For this purpose, I used the Montgomery County X-ray Set . The dataset consists of various x-ray images of lungs along with the images of the segmented images of the left and right lung of each x-ray which have been given separately.

So, after importing the required libraries, the following functions were created to read in the images and masks.

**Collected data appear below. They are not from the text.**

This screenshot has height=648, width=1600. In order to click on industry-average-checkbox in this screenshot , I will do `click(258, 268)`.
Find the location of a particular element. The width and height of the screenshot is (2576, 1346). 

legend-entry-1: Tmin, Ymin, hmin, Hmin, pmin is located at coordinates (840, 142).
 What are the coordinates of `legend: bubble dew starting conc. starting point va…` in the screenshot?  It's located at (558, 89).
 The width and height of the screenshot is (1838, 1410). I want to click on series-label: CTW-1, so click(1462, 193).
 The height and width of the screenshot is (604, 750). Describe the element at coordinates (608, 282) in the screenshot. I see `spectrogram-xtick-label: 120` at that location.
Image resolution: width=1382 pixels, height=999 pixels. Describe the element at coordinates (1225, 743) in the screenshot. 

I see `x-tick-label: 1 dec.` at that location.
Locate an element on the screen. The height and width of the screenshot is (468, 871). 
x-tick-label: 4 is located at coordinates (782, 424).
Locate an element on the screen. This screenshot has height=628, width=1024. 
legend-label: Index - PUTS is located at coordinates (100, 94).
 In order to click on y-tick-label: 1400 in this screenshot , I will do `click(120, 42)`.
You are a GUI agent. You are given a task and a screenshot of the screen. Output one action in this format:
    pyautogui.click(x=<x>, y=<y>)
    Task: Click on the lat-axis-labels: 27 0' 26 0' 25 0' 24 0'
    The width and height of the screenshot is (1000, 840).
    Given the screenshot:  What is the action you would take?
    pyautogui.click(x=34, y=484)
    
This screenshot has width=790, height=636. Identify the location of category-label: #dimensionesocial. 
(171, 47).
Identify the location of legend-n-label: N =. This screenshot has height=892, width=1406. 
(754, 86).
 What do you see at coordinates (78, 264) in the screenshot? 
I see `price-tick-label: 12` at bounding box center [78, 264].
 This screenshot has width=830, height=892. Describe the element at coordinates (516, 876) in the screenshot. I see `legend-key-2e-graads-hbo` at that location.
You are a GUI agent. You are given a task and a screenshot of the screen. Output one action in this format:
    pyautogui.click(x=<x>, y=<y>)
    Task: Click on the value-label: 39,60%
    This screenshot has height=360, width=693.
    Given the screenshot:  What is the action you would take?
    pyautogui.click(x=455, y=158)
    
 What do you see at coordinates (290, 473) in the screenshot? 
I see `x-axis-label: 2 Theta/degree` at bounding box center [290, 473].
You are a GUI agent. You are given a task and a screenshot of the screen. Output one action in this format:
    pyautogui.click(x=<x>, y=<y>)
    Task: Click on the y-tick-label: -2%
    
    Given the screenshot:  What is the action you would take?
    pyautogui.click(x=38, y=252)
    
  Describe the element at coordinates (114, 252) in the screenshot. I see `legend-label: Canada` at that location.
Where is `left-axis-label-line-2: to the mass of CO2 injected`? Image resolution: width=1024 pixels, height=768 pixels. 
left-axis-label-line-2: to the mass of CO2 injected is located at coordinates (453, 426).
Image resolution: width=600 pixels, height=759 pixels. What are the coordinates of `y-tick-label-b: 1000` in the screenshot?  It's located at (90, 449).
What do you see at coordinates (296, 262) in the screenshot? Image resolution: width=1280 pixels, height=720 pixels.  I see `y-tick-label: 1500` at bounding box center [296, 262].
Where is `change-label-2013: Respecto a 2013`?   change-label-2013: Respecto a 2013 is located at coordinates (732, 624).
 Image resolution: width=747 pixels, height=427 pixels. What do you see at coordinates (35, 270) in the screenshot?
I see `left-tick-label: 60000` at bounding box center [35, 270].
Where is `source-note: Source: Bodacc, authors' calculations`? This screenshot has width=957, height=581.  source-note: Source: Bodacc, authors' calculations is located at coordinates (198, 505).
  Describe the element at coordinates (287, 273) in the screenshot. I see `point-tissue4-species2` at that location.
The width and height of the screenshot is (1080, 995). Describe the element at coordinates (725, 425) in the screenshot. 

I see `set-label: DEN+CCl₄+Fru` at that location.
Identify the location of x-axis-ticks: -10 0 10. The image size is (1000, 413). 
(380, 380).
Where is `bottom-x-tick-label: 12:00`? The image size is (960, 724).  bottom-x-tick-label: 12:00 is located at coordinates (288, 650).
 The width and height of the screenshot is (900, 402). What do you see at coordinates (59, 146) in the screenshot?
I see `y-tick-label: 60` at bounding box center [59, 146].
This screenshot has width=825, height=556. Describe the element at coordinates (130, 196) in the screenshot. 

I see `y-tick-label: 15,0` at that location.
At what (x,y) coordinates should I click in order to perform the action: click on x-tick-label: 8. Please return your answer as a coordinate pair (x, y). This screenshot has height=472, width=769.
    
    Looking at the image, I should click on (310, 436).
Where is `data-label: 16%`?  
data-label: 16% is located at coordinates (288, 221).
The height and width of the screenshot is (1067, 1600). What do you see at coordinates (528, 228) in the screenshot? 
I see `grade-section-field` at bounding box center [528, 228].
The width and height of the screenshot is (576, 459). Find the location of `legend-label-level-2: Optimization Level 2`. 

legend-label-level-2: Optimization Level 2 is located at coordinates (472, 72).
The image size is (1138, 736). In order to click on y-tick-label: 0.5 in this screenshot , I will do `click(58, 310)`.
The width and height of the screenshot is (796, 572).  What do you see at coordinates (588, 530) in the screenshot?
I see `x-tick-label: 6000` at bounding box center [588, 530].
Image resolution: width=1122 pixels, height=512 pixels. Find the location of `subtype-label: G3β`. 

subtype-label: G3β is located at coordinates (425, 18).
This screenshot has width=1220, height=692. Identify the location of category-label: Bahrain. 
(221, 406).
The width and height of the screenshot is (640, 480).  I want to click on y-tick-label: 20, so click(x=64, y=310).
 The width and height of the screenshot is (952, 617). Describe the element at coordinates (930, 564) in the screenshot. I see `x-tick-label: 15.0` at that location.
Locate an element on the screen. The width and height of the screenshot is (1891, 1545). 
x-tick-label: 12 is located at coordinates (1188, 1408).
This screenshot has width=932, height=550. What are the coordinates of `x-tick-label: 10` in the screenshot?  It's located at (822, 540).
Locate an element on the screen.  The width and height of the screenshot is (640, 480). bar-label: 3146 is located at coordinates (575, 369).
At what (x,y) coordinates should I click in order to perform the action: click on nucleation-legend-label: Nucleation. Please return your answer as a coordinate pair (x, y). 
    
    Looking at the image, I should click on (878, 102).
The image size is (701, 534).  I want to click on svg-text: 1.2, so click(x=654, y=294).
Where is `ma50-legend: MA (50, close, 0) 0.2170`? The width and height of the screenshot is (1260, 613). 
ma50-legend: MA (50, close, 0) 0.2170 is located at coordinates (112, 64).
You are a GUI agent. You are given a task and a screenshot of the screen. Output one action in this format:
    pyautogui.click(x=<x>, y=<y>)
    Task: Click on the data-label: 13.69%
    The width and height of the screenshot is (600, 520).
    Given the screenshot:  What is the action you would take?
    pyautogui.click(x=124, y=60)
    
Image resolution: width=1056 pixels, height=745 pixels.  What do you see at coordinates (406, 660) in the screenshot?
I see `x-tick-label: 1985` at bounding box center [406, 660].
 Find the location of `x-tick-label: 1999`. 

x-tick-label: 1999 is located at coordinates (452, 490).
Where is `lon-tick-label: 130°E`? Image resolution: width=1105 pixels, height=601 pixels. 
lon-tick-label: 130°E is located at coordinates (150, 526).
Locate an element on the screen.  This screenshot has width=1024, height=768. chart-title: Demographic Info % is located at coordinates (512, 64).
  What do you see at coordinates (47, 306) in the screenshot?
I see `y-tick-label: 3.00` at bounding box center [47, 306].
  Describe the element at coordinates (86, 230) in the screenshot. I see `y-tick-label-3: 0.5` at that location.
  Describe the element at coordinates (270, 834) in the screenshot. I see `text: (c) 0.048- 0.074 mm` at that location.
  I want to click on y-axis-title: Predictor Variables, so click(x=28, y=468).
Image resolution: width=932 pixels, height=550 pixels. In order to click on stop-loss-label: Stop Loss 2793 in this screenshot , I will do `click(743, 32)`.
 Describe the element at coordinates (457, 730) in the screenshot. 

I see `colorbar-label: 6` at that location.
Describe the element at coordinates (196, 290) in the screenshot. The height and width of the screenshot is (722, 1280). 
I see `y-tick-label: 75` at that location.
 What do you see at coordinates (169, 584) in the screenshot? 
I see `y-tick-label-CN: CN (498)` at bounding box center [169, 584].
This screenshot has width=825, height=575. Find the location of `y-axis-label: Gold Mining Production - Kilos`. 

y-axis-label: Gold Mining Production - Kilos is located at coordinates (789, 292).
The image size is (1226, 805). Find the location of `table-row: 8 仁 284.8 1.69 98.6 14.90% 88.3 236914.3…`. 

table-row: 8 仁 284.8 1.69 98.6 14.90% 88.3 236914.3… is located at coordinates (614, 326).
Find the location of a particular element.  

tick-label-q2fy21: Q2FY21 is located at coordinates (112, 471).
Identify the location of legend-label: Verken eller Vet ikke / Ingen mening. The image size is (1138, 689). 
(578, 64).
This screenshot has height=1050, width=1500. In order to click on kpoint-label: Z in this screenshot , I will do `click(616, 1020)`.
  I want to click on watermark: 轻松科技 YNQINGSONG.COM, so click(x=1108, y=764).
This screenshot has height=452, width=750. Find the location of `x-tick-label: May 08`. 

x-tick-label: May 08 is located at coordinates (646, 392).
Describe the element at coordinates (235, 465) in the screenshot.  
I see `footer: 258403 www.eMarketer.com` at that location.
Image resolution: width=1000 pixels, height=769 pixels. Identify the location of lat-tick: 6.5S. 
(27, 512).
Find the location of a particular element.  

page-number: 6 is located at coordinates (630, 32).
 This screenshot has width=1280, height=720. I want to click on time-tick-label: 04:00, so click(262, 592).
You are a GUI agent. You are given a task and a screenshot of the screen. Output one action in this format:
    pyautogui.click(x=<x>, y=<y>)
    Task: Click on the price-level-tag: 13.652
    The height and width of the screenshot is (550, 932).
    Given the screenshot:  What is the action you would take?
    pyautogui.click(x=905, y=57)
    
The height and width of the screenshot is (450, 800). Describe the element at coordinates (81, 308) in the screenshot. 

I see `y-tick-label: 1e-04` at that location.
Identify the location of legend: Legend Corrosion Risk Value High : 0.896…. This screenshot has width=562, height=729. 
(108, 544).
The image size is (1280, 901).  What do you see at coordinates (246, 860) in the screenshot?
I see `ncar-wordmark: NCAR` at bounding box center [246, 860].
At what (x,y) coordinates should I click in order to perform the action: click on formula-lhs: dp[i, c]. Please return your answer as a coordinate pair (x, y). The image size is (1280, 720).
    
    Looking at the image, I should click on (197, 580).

"""To read in the images"""
def imageread(path,width=512,height=512):
    x = cv2.imread(path, cv2.IMREAD_COLOR)
    x = cv2.resize(x, (width, height))
    x = x/255.0
    x = x.astype(np.float32)
    return x

""" To read in the masks"""
def maskread(path_l, path_r,width=512,height=512):
    x_l = cv2.imread(path_l, cv2.IMREAD_GRAYSCALE)
    x_r = cv2.imread(path_r, cv2.IMREAD_GRAYSCALE)
    x = x_l + x_r
    x = cv2.resize(x, (width, height))
    x = x/np.max(x)
    x = x > 0.5
    x = x.astype(np.float32)
    x = np.expand_dims(x, axis=-1)
    return x

Following this, the data was split into train, validation and test sets and was converted into tensors so that it could be fed as an input to the U-Net.

def conv_block(input, num_filters):
    x = Conv2D(num_filters, 3, padding="same")(input)
    x = BatchNormalization()(x)
    x = Activation("relu")(x)

    x = Conv2D(num_filters, 3, padding="same")(x)
    x = BatchNormalization()(x)
    x = Activation("relu")(x)

    return x

def encoder_block(input, num_filters):
    x = conv_block(input, num_filters)
    p = MaxPool2D((2, 2))(x)
    return x, p

def decoder_block(input, skip_features, num_filters):
    x = Conv2DTranspose(num_filters, (2, 2), strides=2, padding="same")(input)
    x = Concatenate()([x, skip_features])
    x = conv_block(x, num_filters)
    return x

def build_unet(input_shape):
    inputs = Input(input_shape)

    s1, p1 = encoder_block(inputs, 64)
    s2, p2 = encoder_block(p1, 128)
    s3, p3 = encoder_block(p2, 256)
    s4, p4 = encoder_block(p3, 512)

    b1 = conv_block(p4, 1024)

    d1 = decoder_block(b1, s4, 512)
    d2 = decoder_block(d1, s3, 256)
    d3 = decoder_block(d2, s2, 128)
    d4 = decoder_block(d3, s1, 64)

    outputs = Conv2D(1, 1, padding="same", activation="sigmoid")(d4)

    model = Model(inputs, outputs, name="U-Net")
    return model

This is the U-Net architecture which was used.

Following this, the following hyperparameters were used for training:

batch size = 2
learning rate = 1e-5
epochs = 30

The model was compiled using the Adam optimizer with the above mentioned learning rate. The metrics used included Dice coefficient, IoU, Recall and Precision.

After training the model over 30 epochs, the model which was saved (with a validation loss of 0.10216) had the following metrics:

dice_coef: 0.9148
iou: 0.8441
recall: 0.9865
precision: 0.9781
val_loss: 0.1022
val_dice_coef: 0.9002
val_iou: 0.8198
val_recall: 0.9629
val_precision: 0.9577

Results

Followed by this, the saved model was used for the purpose of testing. The predictions of the masks on the test set were saved and a combined image of the original image, the original mask and the predicted mask have been given for a few test samples as follows.